Figure 26 is the tube-in-tube structure schematic diagram.

Figure 27 is the clamp module explosive view.

Have among the figure: 1. base plate, 2. pinch roller, 3. bearing pin, 4. pressure transducer, 5. adjusting bolt, 6. sleeve, 7. crotch, 8. the second nut, 9. the second pulling force sensor, 10. the second slide block, 11. second chutes, 12. arch wire, 13. swivel bolts, 14.U type bayonet lock, 15. pressure strip, 16. brackets, 17. bases, 18. the first nut, 19. first pulling force sensors, 20. first slide blocks, 21. spring, 22. connecting rings, 23. axle head swivel nuts, 24. bolt, 25. cords, 26. belt wheels, 27. motor, 28. cushion blocks, 29. first chutes, 30. support, 31. connecting studs, 32. bearings.

The specific embodiment

Below in conjunction with Figure of description this utility model is described further.

Oral orthodontic appliance friction testing arrangement of the present utility model, comprise base plate 1, driving device, the first sliding block, test suite, clamp module and the second sliding block, one end of base plate 1 is provided with cushion block 28, the top of cushion block 28 arranges motor 27, the clutch end of motor 27 is fixedly connected with belt wheel 26, belt wheel 26 is connected with cord 25 1 ends, the other end of cord 25 is connected with the first slide block 20 on the first sliding block, the first chute 29 on the first sliding block is fixedly connected with base plate 1, the second chute 11 on the second sliding block is fixedly connected with base plate 1, base 17 on the clamp mechanism is fixedly connected with base plate 1, the support 30 of measuring on the assembly is fixedly connected with base plate 1, be connected by arch wire 12 between the first sliding block and the second sliding block, bracket 16 on arch wire 12 and the clamp module is slidingly connected, pinch roller 2 on the measurement module is slidingly connected with bracket 16, and compresses arch wire 12 by the slip between pinch roller 2 and the bracket 16.

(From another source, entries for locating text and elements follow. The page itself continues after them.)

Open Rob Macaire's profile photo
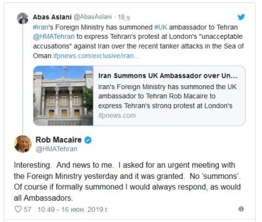262x222 pixels. (23, 144)
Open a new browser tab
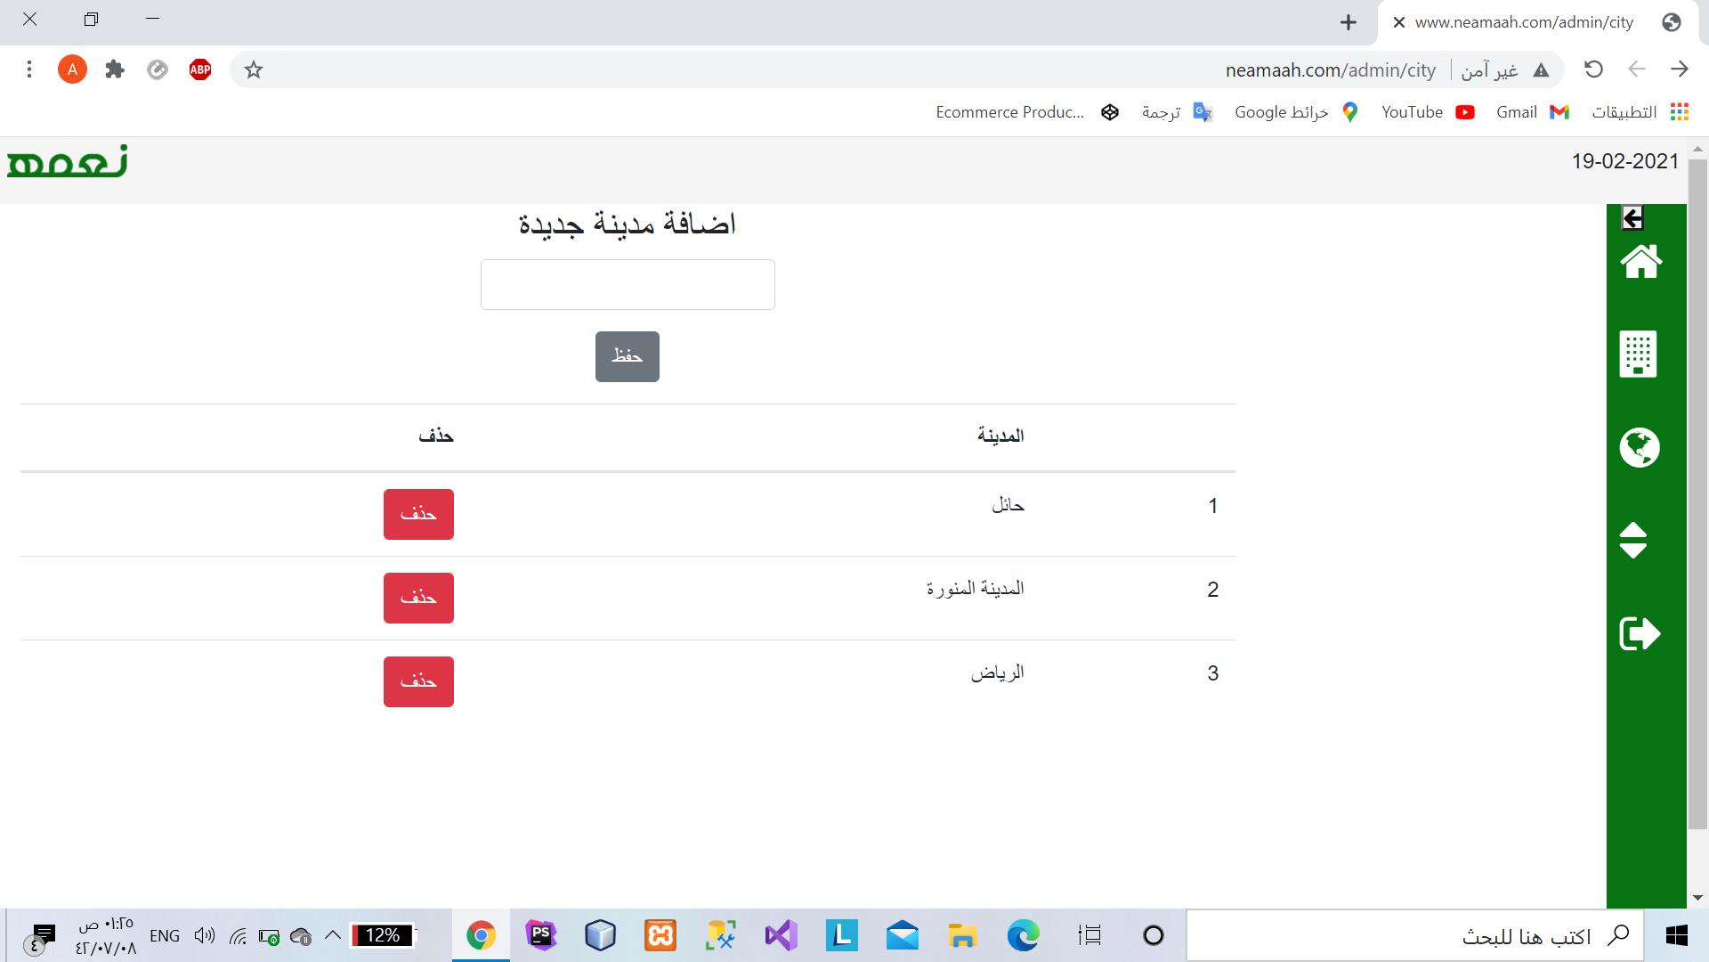Viewport: 1709px width, 962px height. (1349, 22)
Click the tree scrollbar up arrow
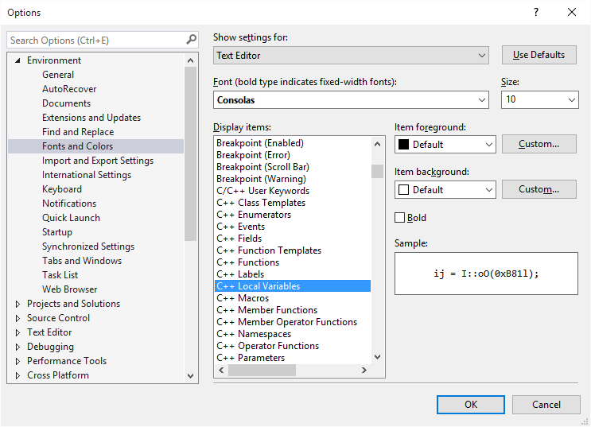 coord(190,60)
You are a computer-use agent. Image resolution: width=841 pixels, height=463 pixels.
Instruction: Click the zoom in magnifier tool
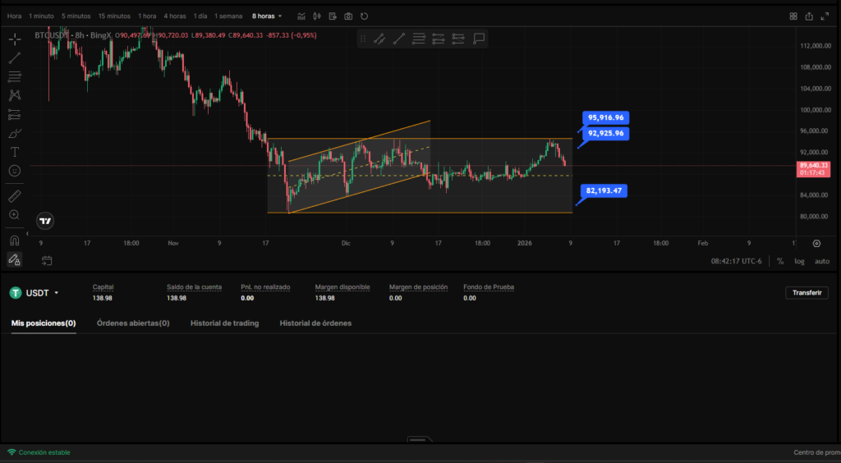(x=15, y=215)
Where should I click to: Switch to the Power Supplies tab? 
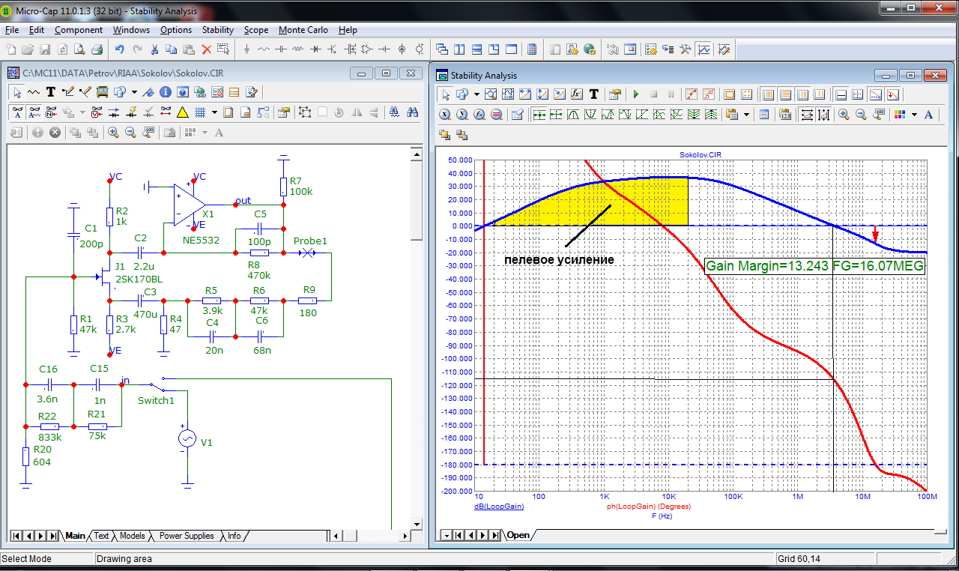pyautogui.click(x=187, y=536)
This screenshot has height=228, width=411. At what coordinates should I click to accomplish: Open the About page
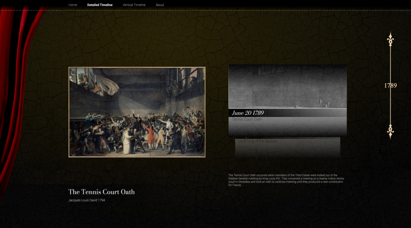pyautogui.click(x=160, y=5)
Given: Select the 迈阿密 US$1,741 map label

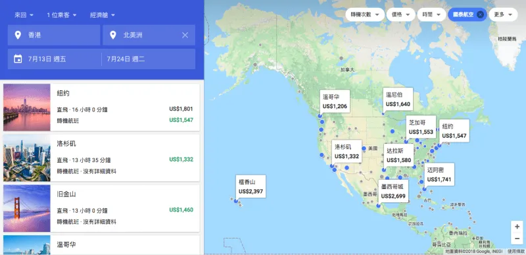Looking at the screenshot, I should pos(439,175).
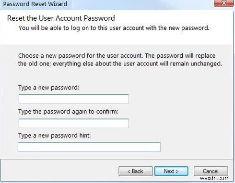Click the wsxdn.com watermark text
This screenshot has height=183, width=235.
pyautogui.click(x=214, y=178)
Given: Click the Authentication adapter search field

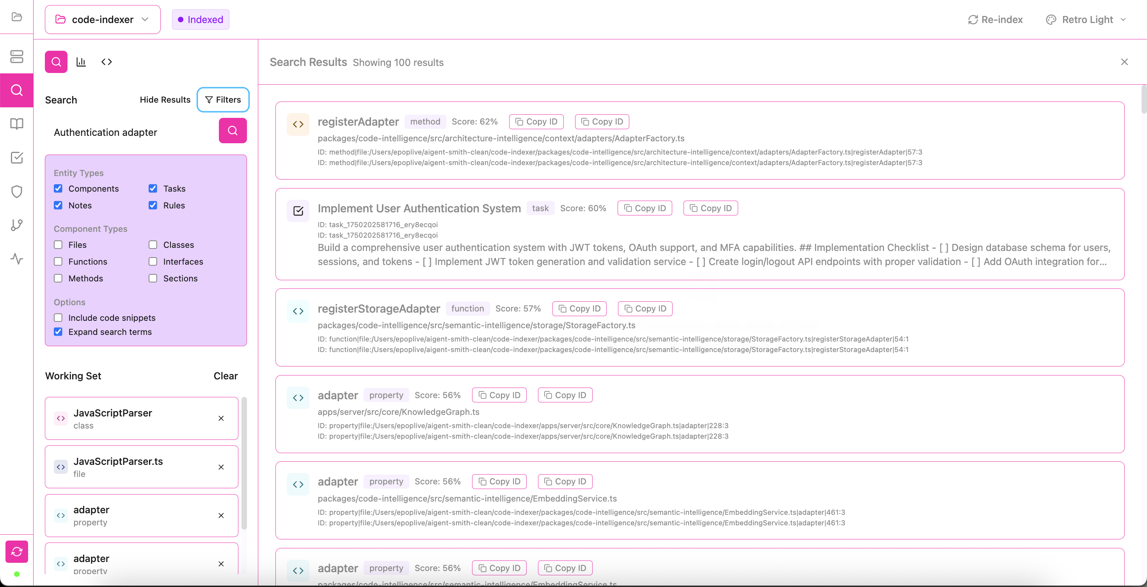Looking at the screenshot, I should point(132,132).
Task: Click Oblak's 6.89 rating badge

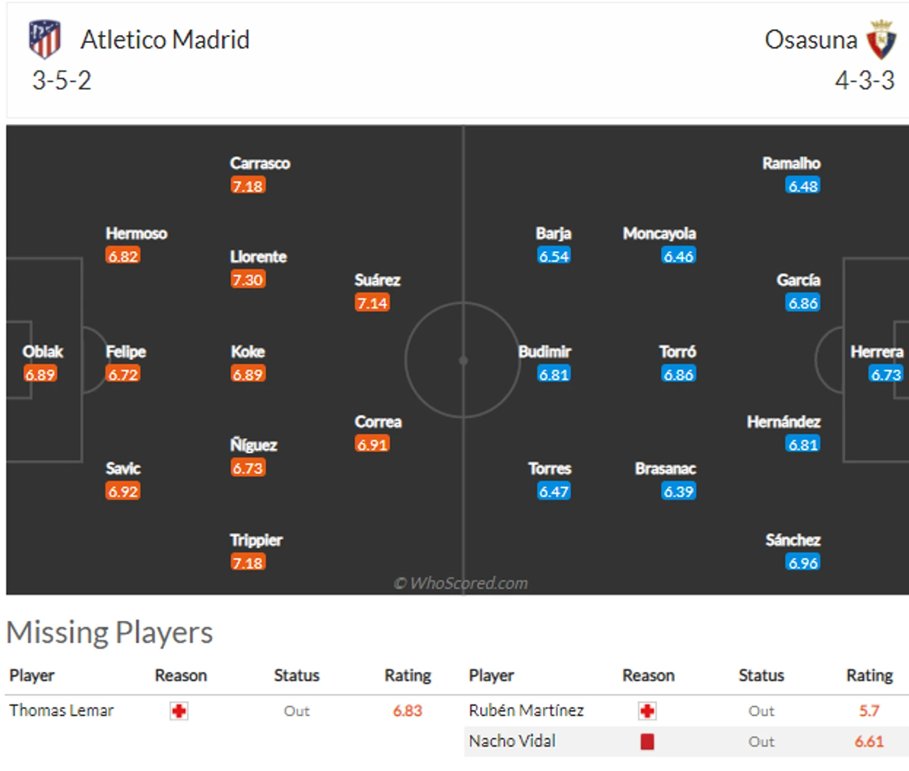Action: (40, 375)
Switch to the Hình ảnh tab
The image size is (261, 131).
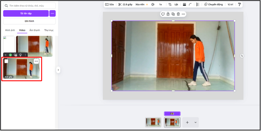pyautogui.click(x=10, y=30)
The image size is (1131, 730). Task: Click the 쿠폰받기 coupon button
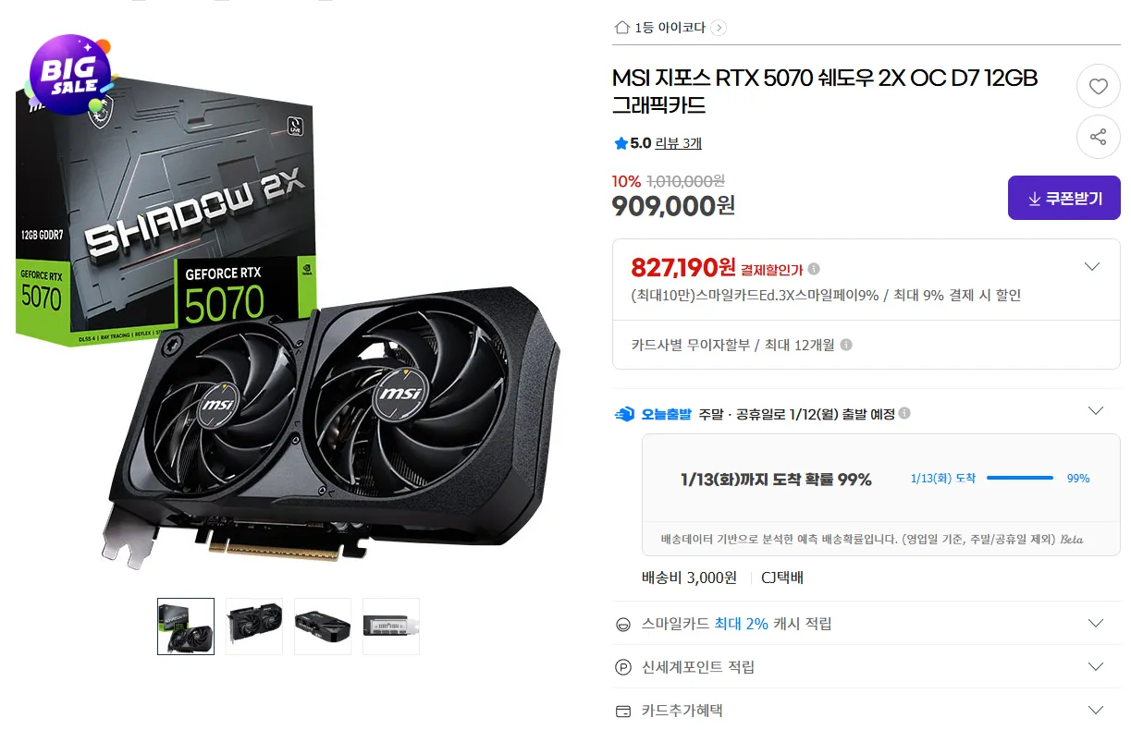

The first sliding block comprises: the first chute 29, bolt 24, axle head swivel nut 23, connecting ring 22., spring 21, the first slide block 20, the first pulling force sensor 19, connecting stud 31 and the first nut 18, the first chute 29 bottoms are fixedly connected with base plate 1, the first chute 29 is provided with screwed hole and chute, bolt 24 1 ends are connected with screwed hole on the first chute 29, bolt 24 other ends are connected with axle head swivel nut 23 1 ends, axle head swivel nut 23 other ends are connected with connecting ring 22 1 ends, connecting ring 22 other ends are connected with spring 21 1 ends, spring 21 other ends are connected with double-screw bolt 31 1 ends, double-screw bolt 31 other ends are connected with the first slide block 20 1 ends, chute on the first slide block 20 bottoms and the first chute 29 is slidingly connected, the other end of the first slide block 20 is connected with an end of the first pulling force sensor 19, the other end of the first pulling force sensor 19 is connected with the first nut 18 1 ends, and the other end of the first nut 18 is connected with arch wire 12 1 ends.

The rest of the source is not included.